Tutorial 11: Reduced Amino Acid Alphabets

This tutorial demonstrates how to convert amino acid sequences to reduced alphabets based on physicochemical properties. Reduced alphabets simplify protein sequences by grouping similar amino acids together, which can improve computational efficiency and reduce noise in machine learning applications.

Learning Objectives

By the end of this tutorial, you will understand:

  • What reduced amino acid alphabets are and why they are useful
  • How to convert protein sequences to different reduction schemes
  • The differences between various reduction strategies
  • Applications of reduced alphabets in sequence analysis

Background

The standard genetic code uses 20 amino acids, each with distinct physicochemical properties. However, for many computational analyses, this diversity can introduce noise and computational complexity. Reduced amino acid alphabets group similar amino acids based on properties like:

  • Hydrophobicity: How water-repelling or water-attracting an amino acid is
  • Charge: Positive, negative, or neutral electrical charge
  • Size: Physical size of the amino acid side chain
  • Aromaticity: Presence of aromatic rings in the structure
  • Structure: Special properties like flexibility (Gly) or rigidity (Pro)

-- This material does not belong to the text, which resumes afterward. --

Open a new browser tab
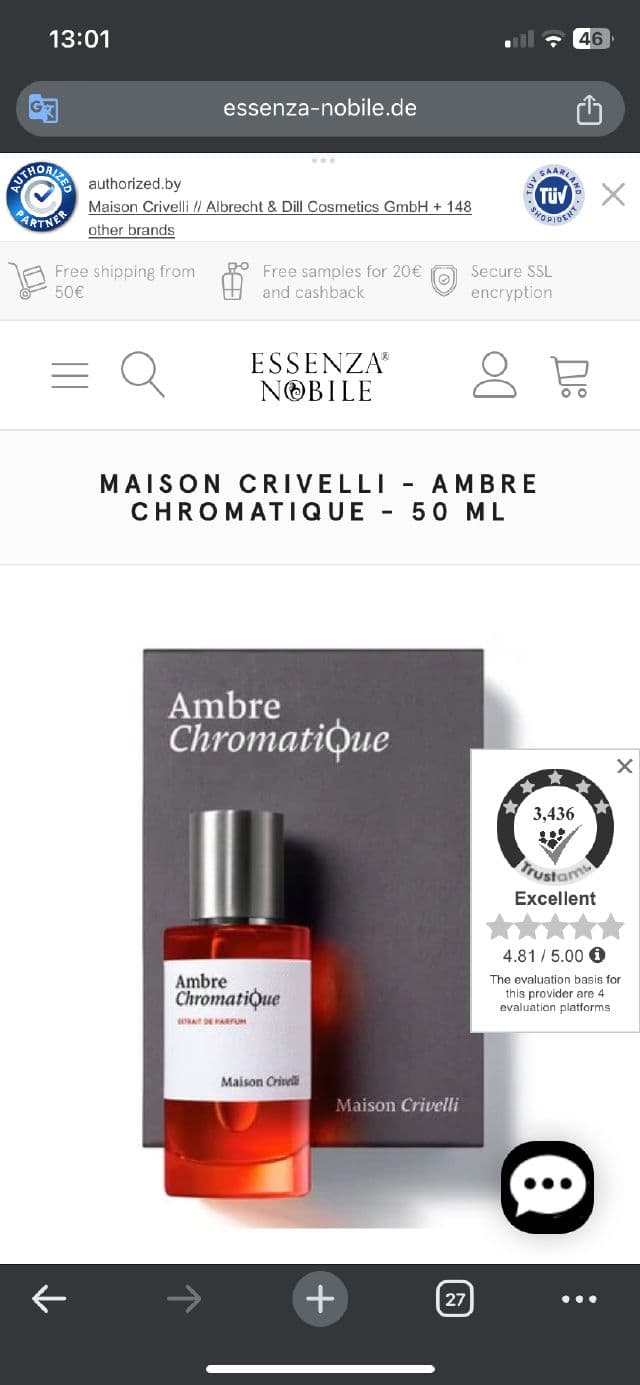640x1385 pixels. (x=320, y=1299)
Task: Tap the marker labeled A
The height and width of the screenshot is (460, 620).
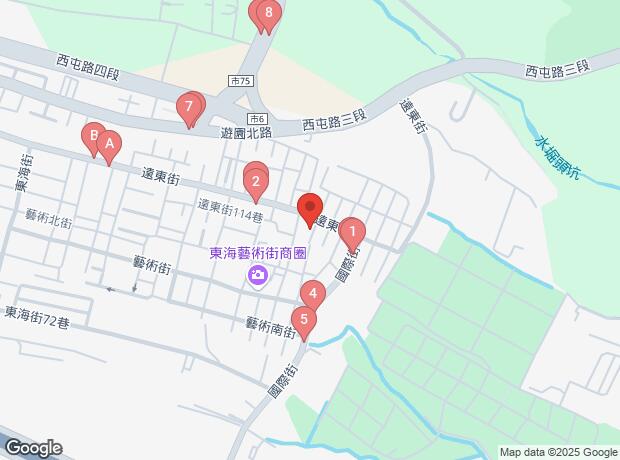Action: 109,145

Research has shown that reduced alphabets can:

  • Improve protein fold recognition
  • Reduce noise in machine learning models
  • Speed up sequence comparisons
  • Simplify pattern discovery in protein sequences

Setup

import Pkg
if isinteractive()
    Pkg.activate("..")
end

import Test
import Mycelia
import BioSequences
import Statistics

Part 1: Basic Conversion

Let's start with a simple example using a fragment of human insulin A chain.

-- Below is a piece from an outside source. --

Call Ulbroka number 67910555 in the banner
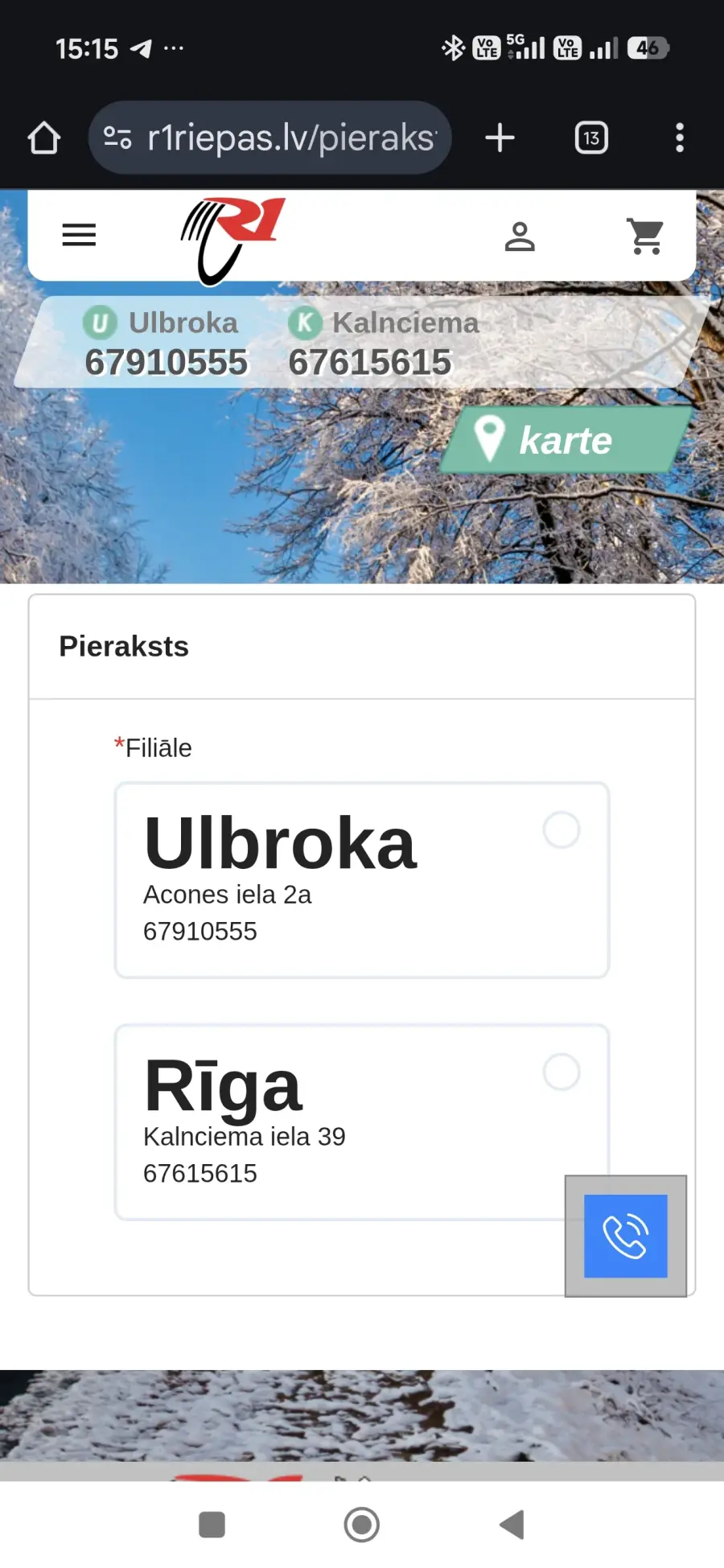 pyautogui.click(x=167, y=362)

# Example protein sequence (fragment of human insulin A chain)
insulin_sequence = BioSequences.LongAA("GIVEQCCTSICSLYQLENYCN")
println("Original sequence: ", insulin_sequence)
println("Length: ", length(insulin_sequence))
println()

Part 2: Exploring Available Schemes

Mycelia provides six well-established reduction schemes from the literature. Let's list them all:

println("Available reduction schemes:")
for scheme in Mycelia.list_reduced_alphabets()
    info = Mycelia.get_reduced_alphabet_info(scheme)
    println("  $scheme ($(info[:classes]) classes): $(info[:name])")
end
println()

Part 3: Binary Hydrophobic-Polar (HP2)

The simplest reduction divides amino acids into just two classes:

  • H (Hydrophobic): Water-repelling amino acids (A, C, F, I, L, M, V, W)
  • P (Polar): Water-attracting amino acids (G, T, S, Y, P, N, D, E, Q, K, R, H)

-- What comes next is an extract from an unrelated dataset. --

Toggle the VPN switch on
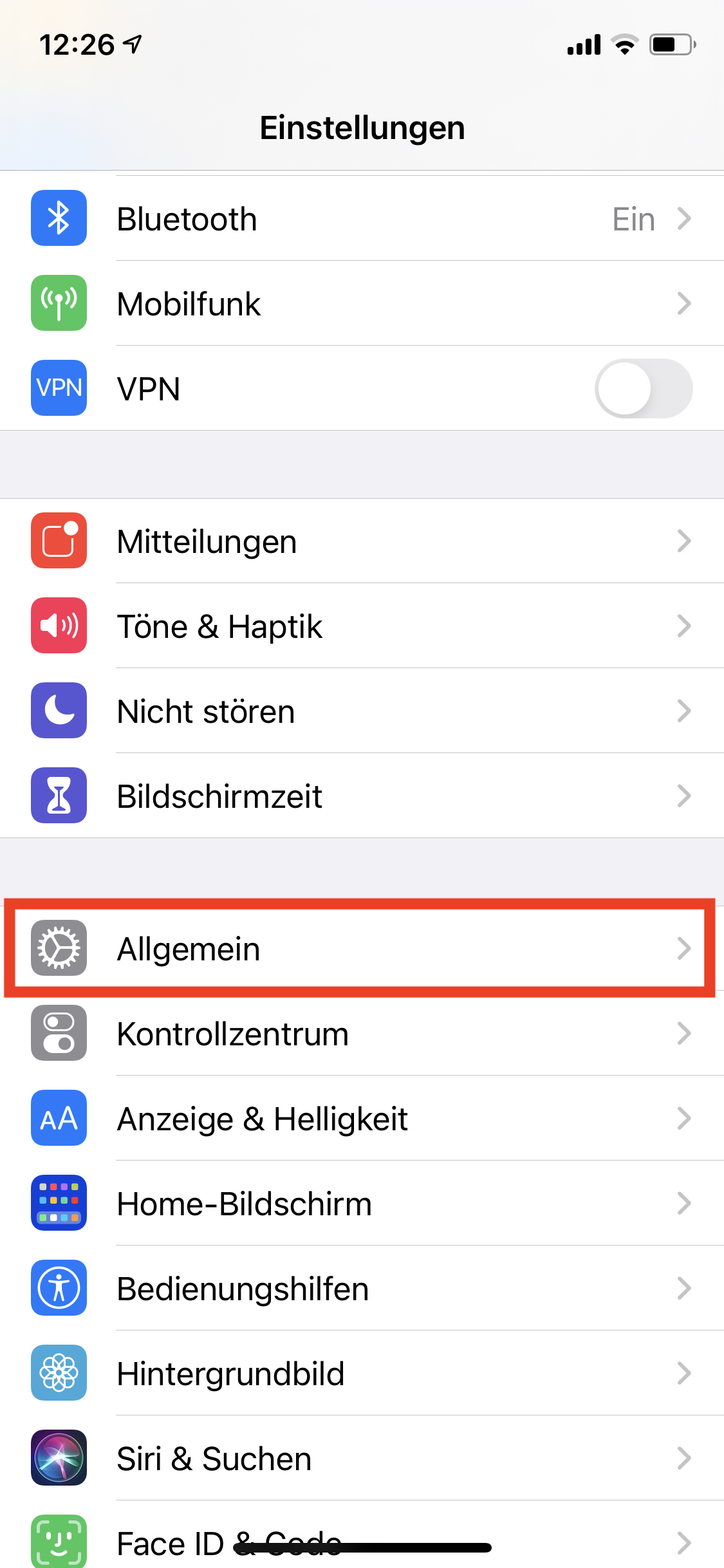Viewport: 724px width, 1568px height. 643,389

This is the most aggressive reduction and is useful for identifying hydrophobic core regions versus surface-exposed regions in proteins.

println("=" ^ 70)
println("HP2: Binary Hydrophobic-Polar Reduction")
println("=" ^ 70)
reduced_hp2 = Mycelia.reduce_amino_acid_alphabet(insulin_sequence, :HP2)
info = Mycelia.get_reduced_alphabet_info(:HP2)
println("Description: $(info[:description])")
println("Groups:")
for (letter, aas) in sort(collect(info[:groups]))
    println("  $letter: $aas")
end
println("\nOriginal: $insulin_sequence")
println("Reduced:  $reduced_hp2")
println()

Part 4: Three-Class Hydropathy (HYDROPATHY3)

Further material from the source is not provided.